“Burn down your cities and leave our farms, and your cities will spring up again as if by magic; but destroy our farms and the grass will grow in the streets of every city in the country.” William Jennings Bryan

Sunday, May 15, 2011

May 15, 2011

Last Friday I caught my third honey bee swarm in three weeks. Each swarm came about seven days apart – Sunday, Sunday, Friday – and all three came to rest on the same branch of a beech plum bush in our front yard, about two feet off the ground. Being low to the ground made catching these swarms easy- all I had to do was to set the new hive body under the swarm, shake the branch until they fell in, and put the cover on. I didn’t have to balance on a ladder, cut tree branches, etc. The hardest part for these swarms was finding enough frames, bottom boards, and covers for the new hives because I never organized my bee stuff last winter to have it ready…for the third swarm I had to put together frames and make a cover before I even approached the swarm. Luckily the swarm was not in a hurry to go anywhere, and patiently waited for me while I sawed and hammered, nailed and glued all the stuff together.

We now have six hives on the farm – my son has two, and I have four. If all hives stay healthy and grow, it could mean that there will be up to a quarter million or more honey bees buzzing around and pollinating this summer and fall!

Monday, May 2, 2011

May 2, 2011

Sometimes the strangest things happen…

Friday I came home to find that flats of bok choi, cabbage, etc that I had set outside the hot house to “harden off” had been damaged. Many of the flats had been smashed, rooted through, and uprooted. The fiber cells I had started them in were destroyed. I gathered all the salvageable plants and replanted them in new fiber cells – I lost maybe 50 plants in all. I really had no idea…

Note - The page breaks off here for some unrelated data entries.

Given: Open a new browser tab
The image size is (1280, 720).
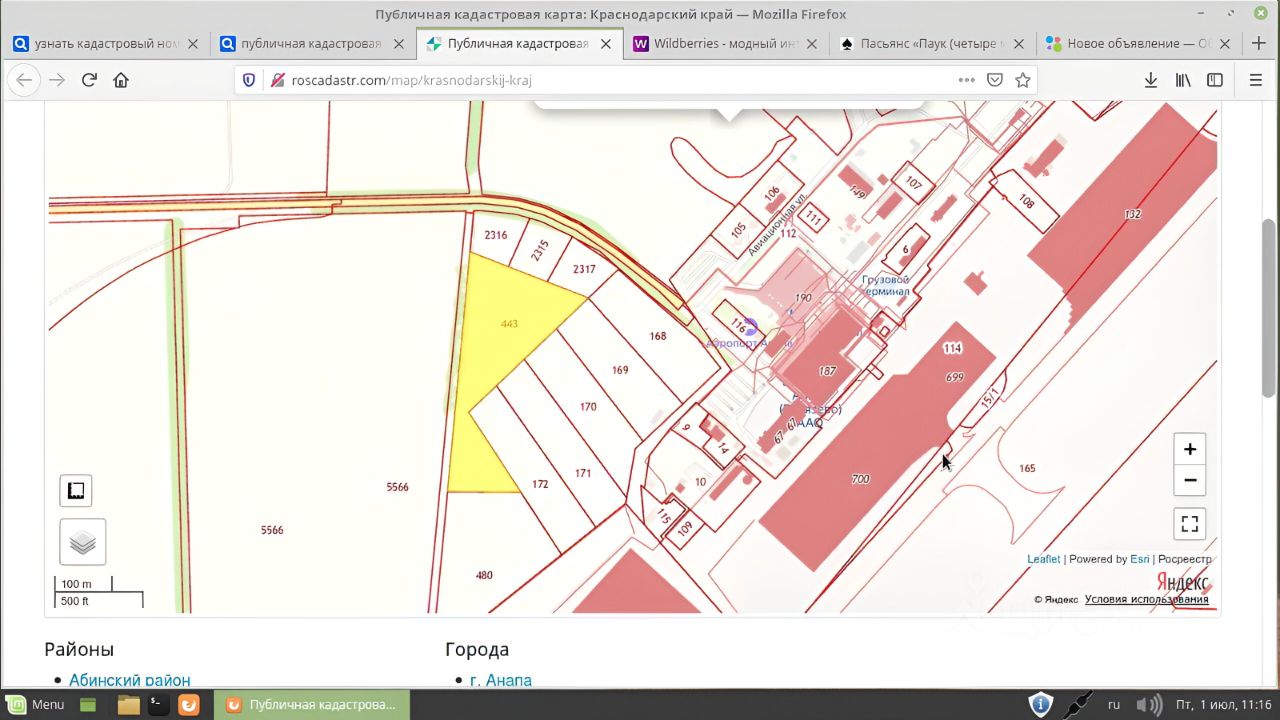Looking at the screenshot, I should point(1259,44).
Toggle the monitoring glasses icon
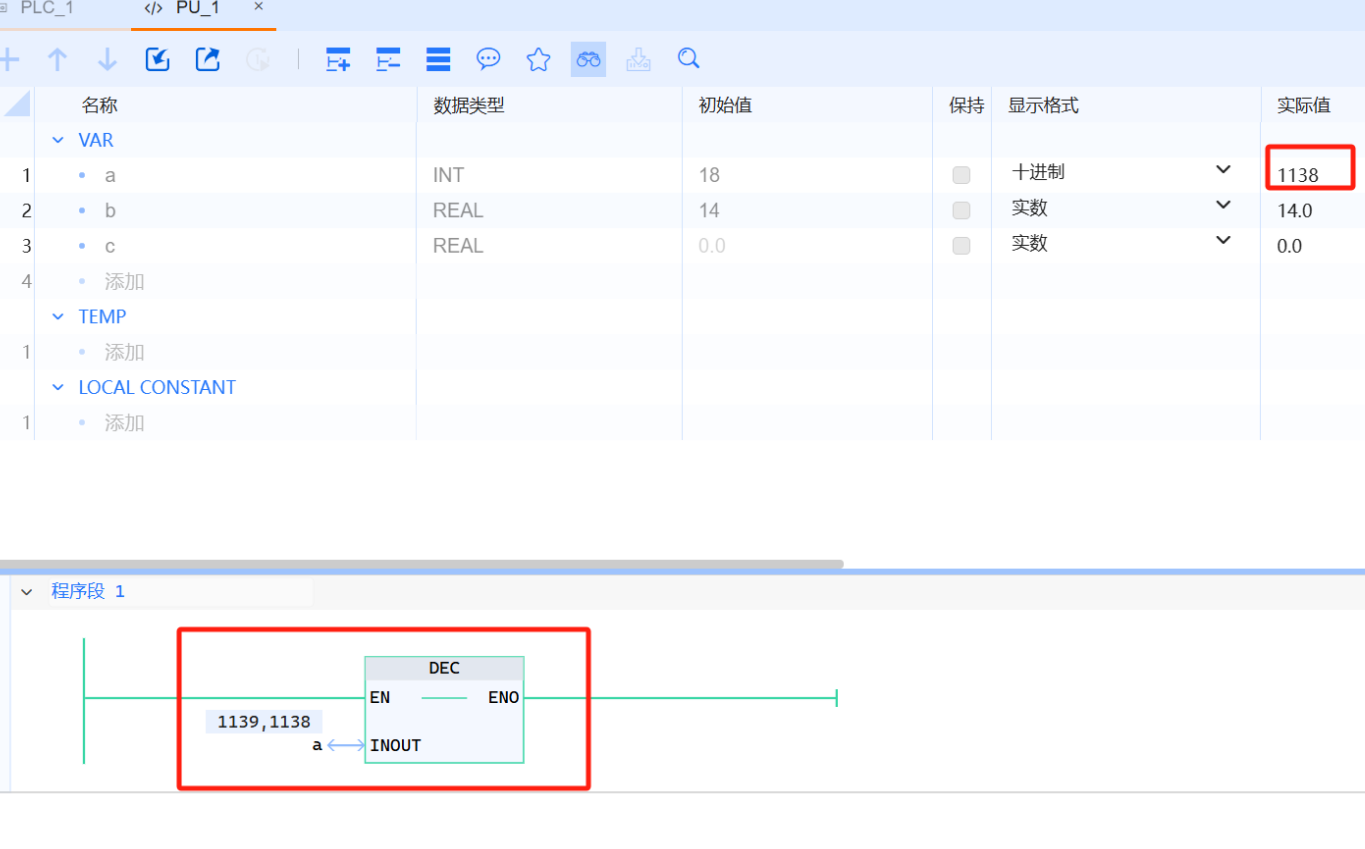The height and width of the screenshot is (849, 1365). [x=588, y=60]
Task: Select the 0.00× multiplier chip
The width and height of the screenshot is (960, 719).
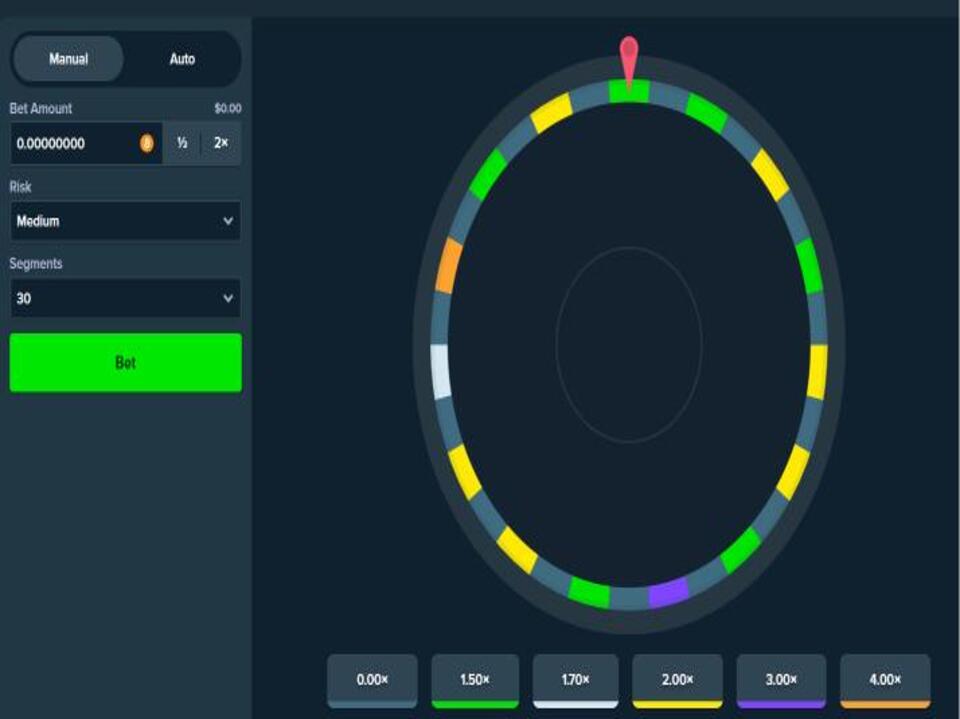Action: coord(374,679)
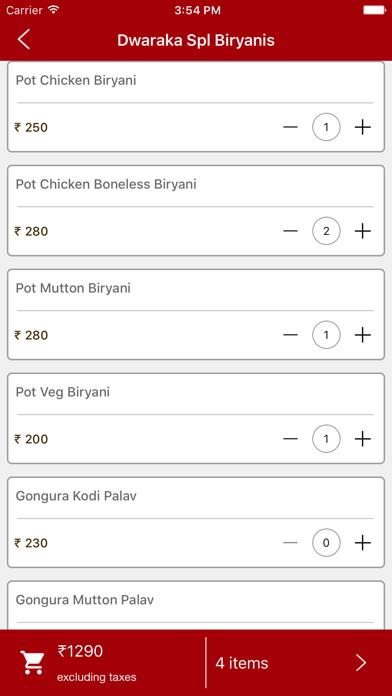Image resolution: width=392 pixels, height=696 pixels.
Task: Tap the 4 items label
Action: 242,663
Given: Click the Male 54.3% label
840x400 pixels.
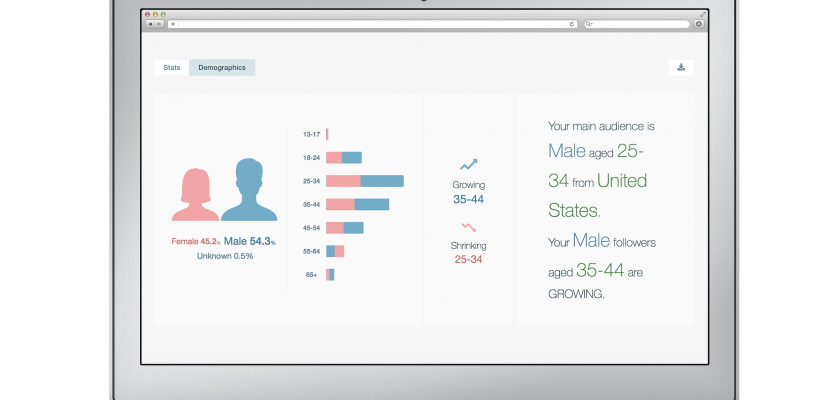Looking at the screenshot, I should click(250, 242).

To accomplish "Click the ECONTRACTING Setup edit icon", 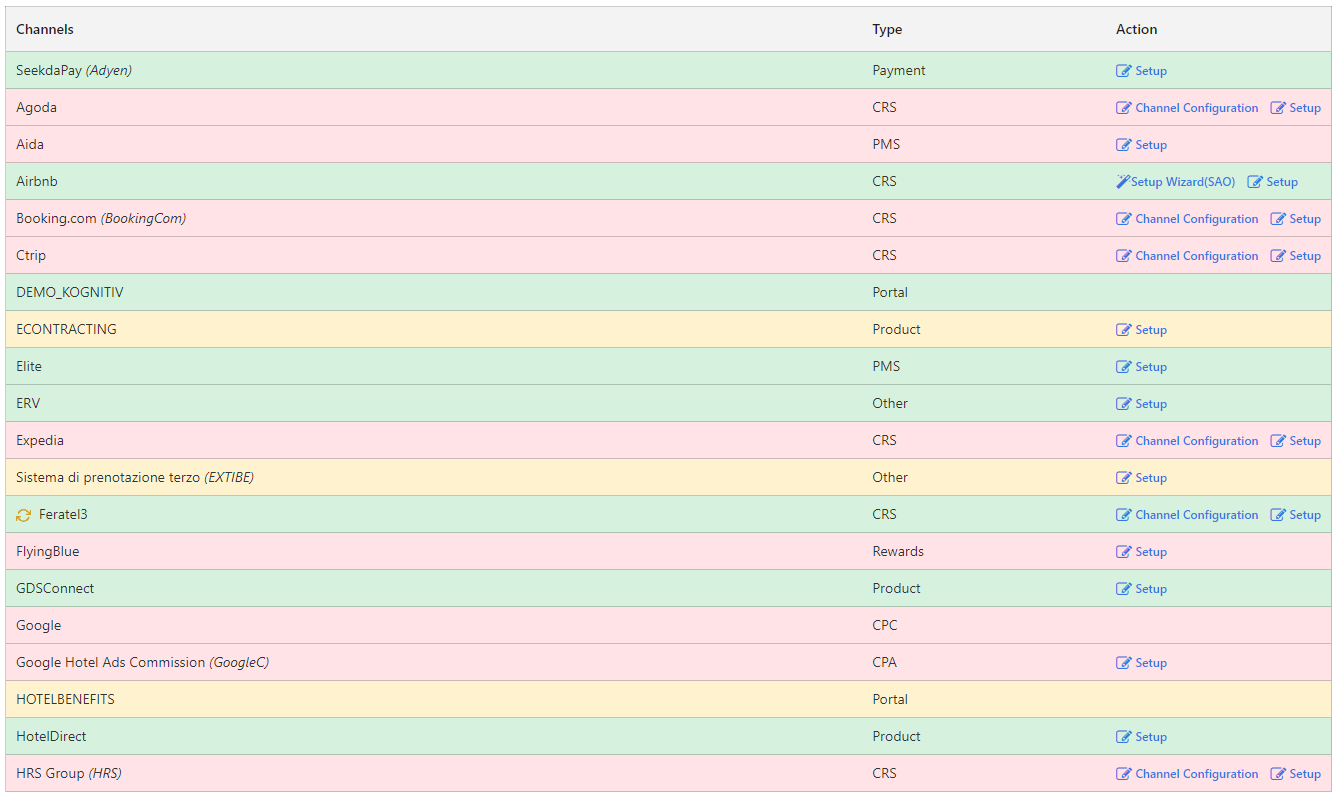I will [x=1124, y=330].
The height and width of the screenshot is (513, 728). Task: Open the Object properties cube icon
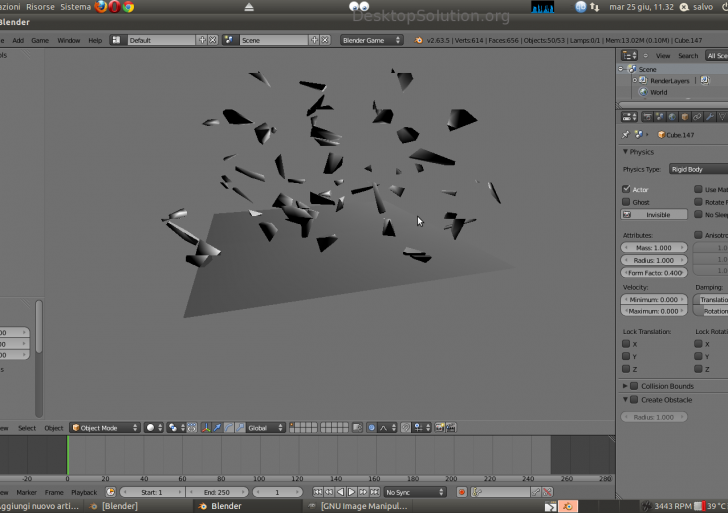pyautogui.click(x=684, y=116)
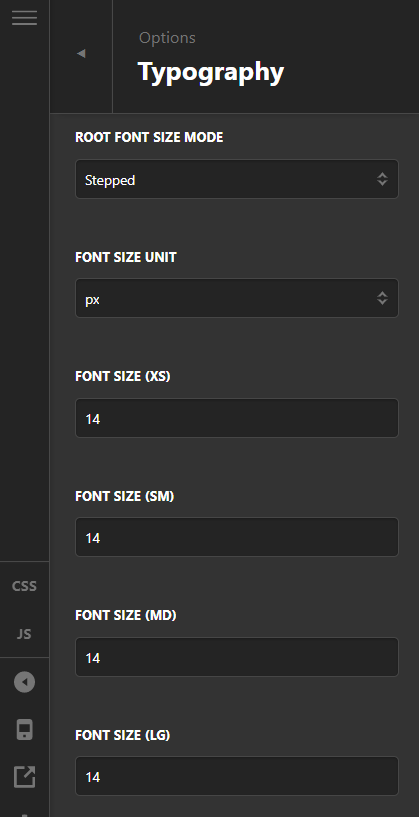This screenshot has width=419, height=817.
Task: Focus the Font Size (MD) input field
Action: 237,657
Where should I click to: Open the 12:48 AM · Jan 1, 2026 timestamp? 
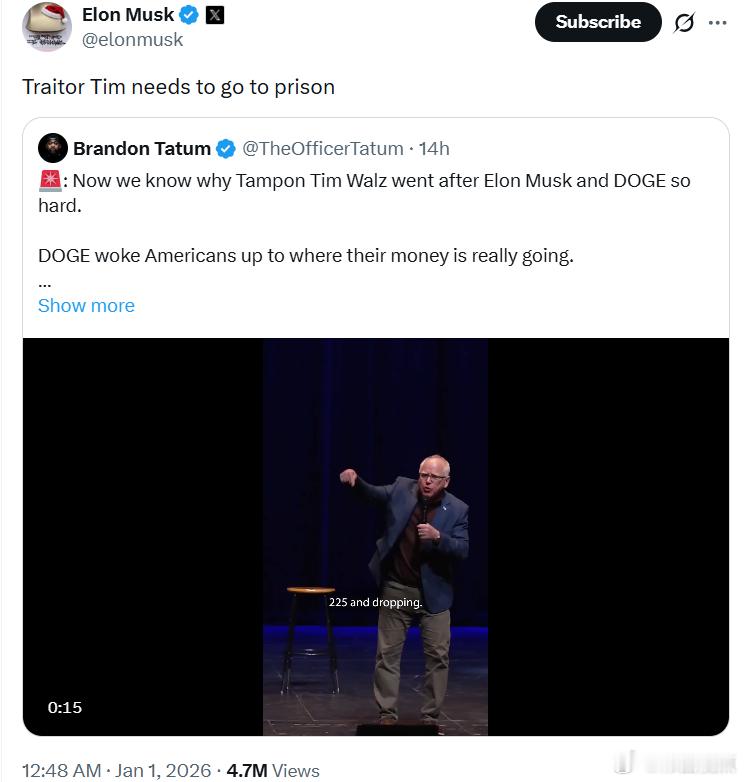tap(116, 770)
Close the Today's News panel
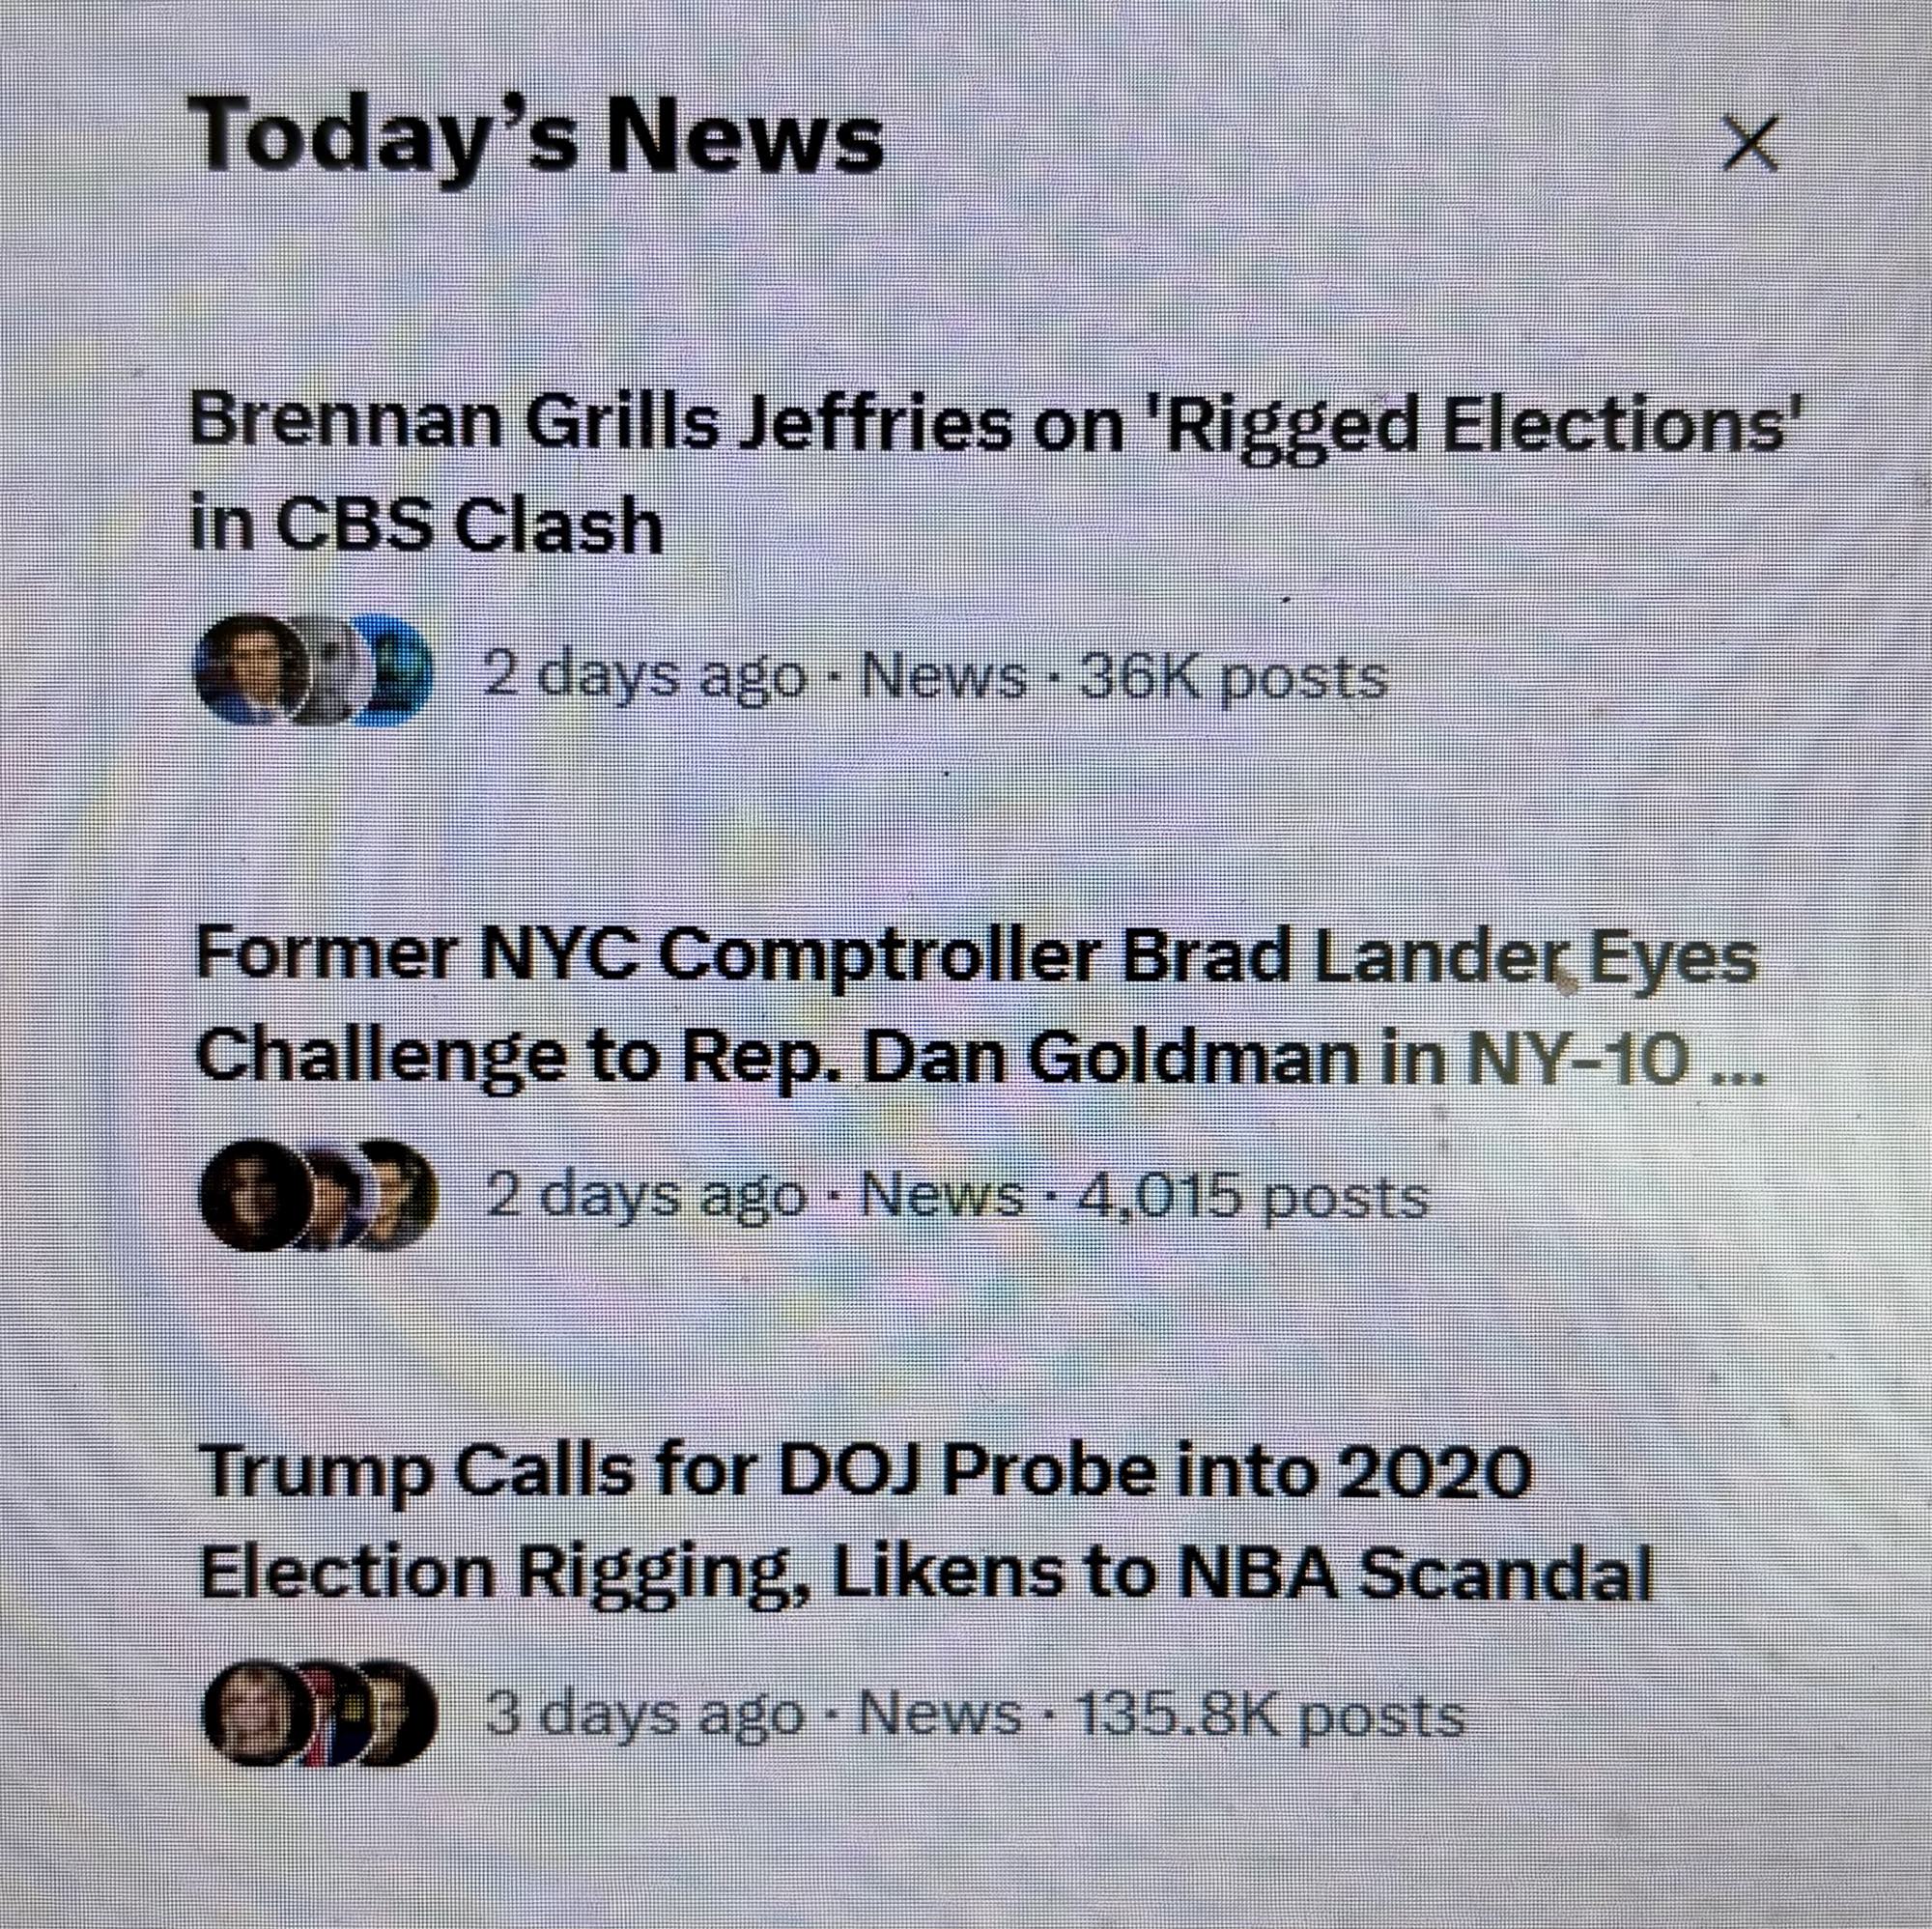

I had kept the chickens in that day, so it wasn’t them. Maybe a fox? There were prints in the nearby soft mud that might be from a fox…but then I thought that a fox would have tried to dig itself into the chicken coop, but there was no sign of that.

That evening I prepped a new flat that I planned to start squash plant in. I topped the cells with soil and set it outside. I watered the soil and left it outside the hot house to drain…and Saturday morning I found it ripped apart, with cells scattered up to ten feet away…ruined!

I found the same tracks.

Kath, who was out running errands when I got home, later told me what she saw.

A Pekinese dog – all groomed – was outside the duck pen harassing the ducks. Kath heard all the commotion of barking and quacking. Snoops was trying to bust out of her cage to go after it (Snoops and the ducks are close friends – seriously – and Snoops wanted the chance to protect them). When Kath stepped out the door the dog took off in the direction of the woods on the north side of our property, passing the hot house.

We haven’t seen the dog since, and we have no idea if it had gotten loose, was let out to run, or if it was a stray. Being so well groomed and clean, Kath couldn’t imagine that it was a stray or lost for very long, but probably someone’s dog that got out of the house and thought our place was a fun place to play.

Though we haven’t seen it since Saturday morning, we are being careful with the ducks, chickens, and transplants. Snoops and the hippos can take care of themselves.

It’s just strange. I’ve guarded against hawks, rabbits, deer, fox, and the occasional curious turkey, but I never would have thought a dog to be a concern.